In many cases, a company doesn’t set up a blog on their website until it gets started with an SEO campaign. Until the company understands the importance of content and how an active blog can correlate with SEO success, blogging isn’t often part of the equation mostly because there is only so much time in the day. However, sometimes clients with no prior SEO experience do come to us with an existing blog. Even if the existing blog isn’t as active as it should be, the existing blog posts can still have an impact on SEO, even if they came before the company “knew what it was doing” in regards to SEO. In this situation, it’s recommended to re-visit these existing posts as part of the new SEO campaign and make edits and improvements as needed. Since these posts have had the time to age, they have an advantage over brand new posts.

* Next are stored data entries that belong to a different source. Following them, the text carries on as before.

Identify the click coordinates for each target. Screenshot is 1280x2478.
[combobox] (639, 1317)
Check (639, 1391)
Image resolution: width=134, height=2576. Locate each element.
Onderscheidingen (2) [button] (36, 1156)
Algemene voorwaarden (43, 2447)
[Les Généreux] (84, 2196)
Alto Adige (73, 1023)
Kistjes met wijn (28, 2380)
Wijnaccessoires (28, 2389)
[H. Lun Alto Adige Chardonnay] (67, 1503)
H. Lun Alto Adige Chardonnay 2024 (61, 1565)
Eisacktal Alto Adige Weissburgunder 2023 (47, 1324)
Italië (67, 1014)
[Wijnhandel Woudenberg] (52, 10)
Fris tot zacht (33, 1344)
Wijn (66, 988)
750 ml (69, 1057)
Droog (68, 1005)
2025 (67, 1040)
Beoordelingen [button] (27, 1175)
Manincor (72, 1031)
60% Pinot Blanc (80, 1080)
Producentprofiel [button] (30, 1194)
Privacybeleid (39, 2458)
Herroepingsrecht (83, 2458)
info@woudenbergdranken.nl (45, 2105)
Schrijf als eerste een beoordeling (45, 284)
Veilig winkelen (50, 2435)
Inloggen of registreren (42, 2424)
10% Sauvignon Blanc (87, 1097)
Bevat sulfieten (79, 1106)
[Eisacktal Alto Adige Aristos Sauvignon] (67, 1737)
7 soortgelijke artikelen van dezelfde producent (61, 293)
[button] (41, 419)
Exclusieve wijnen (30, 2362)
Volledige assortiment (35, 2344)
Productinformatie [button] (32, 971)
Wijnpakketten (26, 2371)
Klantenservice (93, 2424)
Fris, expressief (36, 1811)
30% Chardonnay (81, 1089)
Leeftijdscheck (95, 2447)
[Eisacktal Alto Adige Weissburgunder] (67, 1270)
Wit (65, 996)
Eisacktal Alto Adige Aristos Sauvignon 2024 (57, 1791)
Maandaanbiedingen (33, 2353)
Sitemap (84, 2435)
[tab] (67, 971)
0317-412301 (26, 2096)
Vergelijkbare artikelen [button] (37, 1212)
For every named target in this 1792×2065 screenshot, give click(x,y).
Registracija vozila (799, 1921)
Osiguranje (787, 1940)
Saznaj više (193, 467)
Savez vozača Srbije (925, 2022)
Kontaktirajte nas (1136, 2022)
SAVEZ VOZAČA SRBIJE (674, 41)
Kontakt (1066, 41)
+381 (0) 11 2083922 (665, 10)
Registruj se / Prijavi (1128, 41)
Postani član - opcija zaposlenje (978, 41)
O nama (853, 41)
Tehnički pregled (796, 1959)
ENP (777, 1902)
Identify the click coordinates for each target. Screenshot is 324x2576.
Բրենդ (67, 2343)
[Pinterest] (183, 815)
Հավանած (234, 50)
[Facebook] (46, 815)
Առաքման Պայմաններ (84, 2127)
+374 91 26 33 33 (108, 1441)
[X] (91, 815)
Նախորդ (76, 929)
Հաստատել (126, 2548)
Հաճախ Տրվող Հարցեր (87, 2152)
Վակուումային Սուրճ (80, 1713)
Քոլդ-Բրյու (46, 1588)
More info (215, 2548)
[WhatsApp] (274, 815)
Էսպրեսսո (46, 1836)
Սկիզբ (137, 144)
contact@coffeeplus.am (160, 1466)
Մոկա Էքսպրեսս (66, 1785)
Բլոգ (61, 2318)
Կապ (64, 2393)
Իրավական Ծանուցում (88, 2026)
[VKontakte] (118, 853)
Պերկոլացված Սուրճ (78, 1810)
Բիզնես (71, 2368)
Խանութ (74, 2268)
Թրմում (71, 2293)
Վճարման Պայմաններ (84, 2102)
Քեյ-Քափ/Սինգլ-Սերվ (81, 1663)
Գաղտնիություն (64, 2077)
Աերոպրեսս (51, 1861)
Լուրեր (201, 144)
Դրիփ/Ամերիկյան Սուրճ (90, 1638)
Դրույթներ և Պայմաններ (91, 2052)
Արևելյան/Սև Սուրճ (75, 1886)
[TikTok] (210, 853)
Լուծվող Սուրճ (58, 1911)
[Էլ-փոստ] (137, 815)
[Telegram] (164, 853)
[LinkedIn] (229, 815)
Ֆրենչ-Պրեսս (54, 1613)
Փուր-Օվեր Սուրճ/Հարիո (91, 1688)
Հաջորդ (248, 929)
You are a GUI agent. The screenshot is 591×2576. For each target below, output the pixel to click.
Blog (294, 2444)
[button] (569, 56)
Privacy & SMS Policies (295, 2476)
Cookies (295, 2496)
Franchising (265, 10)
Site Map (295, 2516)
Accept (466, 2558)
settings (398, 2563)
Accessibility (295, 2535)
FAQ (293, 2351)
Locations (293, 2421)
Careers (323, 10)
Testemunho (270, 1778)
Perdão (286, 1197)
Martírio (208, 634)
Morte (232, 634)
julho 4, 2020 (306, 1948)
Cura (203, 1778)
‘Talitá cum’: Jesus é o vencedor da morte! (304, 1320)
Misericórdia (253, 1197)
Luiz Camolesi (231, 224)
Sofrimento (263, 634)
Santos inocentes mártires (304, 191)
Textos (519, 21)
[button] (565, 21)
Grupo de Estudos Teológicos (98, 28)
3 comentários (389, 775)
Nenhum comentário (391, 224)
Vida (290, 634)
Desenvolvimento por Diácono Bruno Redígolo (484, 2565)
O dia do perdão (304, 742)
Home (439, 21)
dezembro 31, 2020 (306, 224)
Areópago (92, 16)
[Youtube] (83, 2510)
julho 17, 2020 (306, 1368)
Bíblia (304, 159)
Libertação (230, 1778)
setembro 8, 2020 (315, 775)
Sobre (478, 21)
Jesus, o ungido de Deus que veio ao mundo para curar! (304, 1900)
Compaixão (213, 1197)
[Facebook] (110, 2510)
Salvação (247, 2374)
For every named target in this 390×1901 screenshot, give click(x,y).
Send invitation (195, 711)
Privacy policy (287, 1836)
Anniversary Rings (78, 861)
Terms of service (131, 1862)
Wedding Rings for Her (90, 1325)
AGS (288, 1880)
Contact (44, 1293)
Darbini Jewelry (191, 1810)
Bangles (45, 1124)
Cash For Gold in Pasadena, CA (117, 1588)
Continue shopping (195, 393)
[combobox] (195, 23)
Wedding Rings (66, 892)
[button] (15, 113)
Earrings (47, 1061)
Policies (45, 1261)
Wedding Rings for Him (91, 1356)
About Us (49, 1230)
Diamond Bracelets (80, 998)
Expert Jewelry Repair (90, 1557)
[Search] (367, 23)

Here are 4 items to review when re-visiting existing blog posts:
% Keywords:
Keywords are the cornerstone of SEO. In order for a page of content to appear, that page must include keywords or keyword phrases that match the intent of the person searching. If existing blog posts were written without thinking about keyword usage, it’s worthwhile to review the content with an “SEO eye” and see if keywords can fit into the content naturally. On the opposite end of the spectrum, keywords might need to be removed. This doesn’t happen too often, luckily, but sometimes website owners stuff keywords in there because they mistakenly think that’s what SEO is all about. On the contrary, that kind of activity will actually get you into trouble.
% Substance:
The search engines want to rank content that will be beneficial to users. The search engines need enough substance in each blog post to understand what it’s about and know that they aren’t sending users to a low quality page. Blog post content shouldn’t be thin. Thin content can negatively impact the overall ranking of a website. If some pages can be considered thin, those pages should be expanded upon or removed and merged with other content (and a 301 redirect should be put into place). Another option is to add “noindex” tags to the robots.txt files of pages that are thin, but necessary from a business perspective.
% Meta information:
Like all other pages on a business website, a blog post should include an optimized title and description that meet SEO best practice criteria. The title should be no longer than 70 characters and the description should be no longer than 150 characters (including spaces). Using a CMS like WordPress makes this extremely easy to add and update using an SEO plug in like Yoast.
% Alt tags:
The search engines can read text but they don’t “see” multimedia. The text is what tells the search spiders what the file (image, video, audio, PDF) is about. It’s another opportunity to incorporate keywords.